Sunday, June 12, 2022

Re: How to hash fields and detect changes in a record

On Sat, Jun 11, 2022 at 12:13:16AM +1000, Mike Dewhirst wrote:
> On 10/06/2022 11:24 pm, Ryan Nowakowski wrote:
> > On Fri, Jun 10, 2022 at 05:52:48PM +1000, Mike Dewhirst wrote:
> > > I think the solution might be to hash note.title and note.note into a new
> > > field note.hash on being auto-created. On subsequent saves, compare the
> > > latest hash with note.hash to decide whether to delete auto-inserted notes
> > > prior to generating the next set. Those subsequent saves could be months or
> > > years later.
> > Hashing is useful if you want to check that something has been
> > unexpectedly changed. I assume the note can only be changed through
> > your web app so you know when a user is changing a note.
>
> These are automatically generated notes which taken together constitute
> advice on how to deal with the analysis. Users can edit them. For example,
> someone might record some action taken regarding the advice. I don't want to
> delete that. If nothing has been edited, it is safe to delete.
>
> So how do I know it is the same as when originally generated - and safe to
> delete - except by storing a hash of the interesting fields.

Because when the user edits a note, during the form.save()(assuming
you're using Django forms), you'll set `altered_by_user` to True.

> And if that is the best approach, what sort of hashing will survive Python
> upgrades etc?

Pick a hash algorithm[1](ex: sha256). The output will remain the same
even with Python upgrades.

[1] https://docs.python.org/3/library/hashlib.html

> > Since you're
> > expecting users to change some of the notes and you know when they do,
> > hashing might be overkill.

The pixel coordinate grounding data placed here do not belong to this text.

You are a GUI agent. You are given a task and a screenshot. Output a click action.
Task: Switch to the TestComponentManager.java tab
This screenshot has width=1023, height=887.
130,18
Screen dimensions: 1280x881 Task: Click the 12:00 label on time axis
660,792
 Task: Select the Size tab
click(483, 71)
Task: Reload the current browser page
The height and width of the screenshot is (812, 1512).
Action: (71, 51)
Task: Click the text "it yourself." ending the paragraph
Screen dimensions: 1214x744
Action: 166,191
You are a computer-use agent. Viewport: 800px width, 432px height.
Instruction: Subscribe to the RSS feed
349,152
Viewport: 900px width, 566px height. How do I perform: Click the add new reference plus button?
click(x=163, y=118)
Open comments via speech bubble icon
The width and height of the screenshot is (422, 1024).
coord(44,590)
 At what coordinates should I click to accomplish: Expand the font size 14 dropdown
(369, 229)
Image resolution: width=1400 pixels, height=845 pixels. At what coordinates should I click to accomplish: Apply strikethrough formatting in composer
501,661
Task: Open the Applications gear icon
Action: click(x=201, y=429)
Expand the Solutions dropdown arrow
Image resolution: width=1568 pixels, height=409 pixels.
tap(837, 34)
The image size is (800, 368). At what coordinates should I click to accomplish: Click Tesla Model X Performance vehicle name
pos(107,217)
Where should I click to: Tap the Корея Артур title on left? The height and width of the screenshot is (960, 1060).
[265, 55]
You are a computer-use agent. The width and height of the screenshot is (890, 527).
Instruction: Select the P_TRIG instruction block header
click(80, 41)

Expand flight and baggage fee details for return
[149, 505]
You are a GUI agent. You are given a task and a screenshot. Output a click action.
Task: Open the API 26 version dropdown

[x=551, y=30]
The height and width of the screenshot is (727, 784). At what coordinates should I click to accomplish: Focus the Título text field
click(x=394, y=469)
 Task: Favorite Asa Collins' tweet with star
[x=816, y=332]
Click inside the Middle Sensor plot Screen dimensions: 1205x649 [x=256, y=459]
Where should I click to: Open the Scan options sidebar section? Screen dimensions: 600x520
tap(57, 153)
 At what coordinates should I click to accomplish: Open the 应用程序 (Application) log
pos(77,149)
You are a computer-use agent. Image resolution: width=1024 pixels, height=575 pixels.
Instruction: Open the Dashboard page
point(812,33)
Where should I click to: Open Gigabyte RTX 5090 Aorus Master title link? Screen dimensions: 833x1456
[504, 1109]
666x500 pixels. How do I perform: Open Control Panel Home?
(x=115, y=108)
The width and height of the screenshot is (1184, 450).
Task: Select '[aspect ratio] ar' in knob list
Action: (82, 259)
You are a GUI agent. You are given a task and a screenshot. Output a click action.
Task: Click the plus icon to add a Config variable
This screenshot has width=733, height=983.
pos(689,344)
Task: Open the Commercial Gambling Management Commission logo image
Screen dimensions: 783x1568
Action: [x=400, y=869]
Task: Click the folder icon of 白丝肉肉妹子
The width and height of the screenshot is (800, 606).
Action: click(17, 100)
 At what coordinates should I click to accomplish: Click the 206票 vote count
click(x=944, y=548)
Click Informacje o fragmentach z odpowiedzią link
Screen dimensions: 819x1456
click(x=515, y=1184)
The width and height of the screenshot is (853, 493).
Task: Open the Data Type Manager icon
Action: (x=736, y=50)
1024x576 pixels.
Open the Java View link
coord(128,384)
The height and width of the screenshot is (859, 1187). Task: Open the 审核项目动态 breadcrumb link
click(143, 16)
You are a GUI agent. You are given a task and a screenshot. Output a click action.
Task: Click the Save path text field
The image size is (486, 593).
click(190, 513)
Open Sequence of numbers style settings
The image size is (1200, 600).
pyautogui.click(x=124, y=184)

Instead, add a boolean `altered_by_user`
> > field to the note model. Initially when you automatically create the
> > note altered_by_user would be set to False. If a user changes the note,
> > set altered_by_user to True.
>
> Not sure this would work. Note creation and eventually automatic deletion is
> all driven from model methods executed on saving.

Why wouldn't this work? During note creation, altered_by_user would be
set to False automatically because that's the default. When
automatically deleting, do:

Note.objects.filter(altered_by_user=False).delete()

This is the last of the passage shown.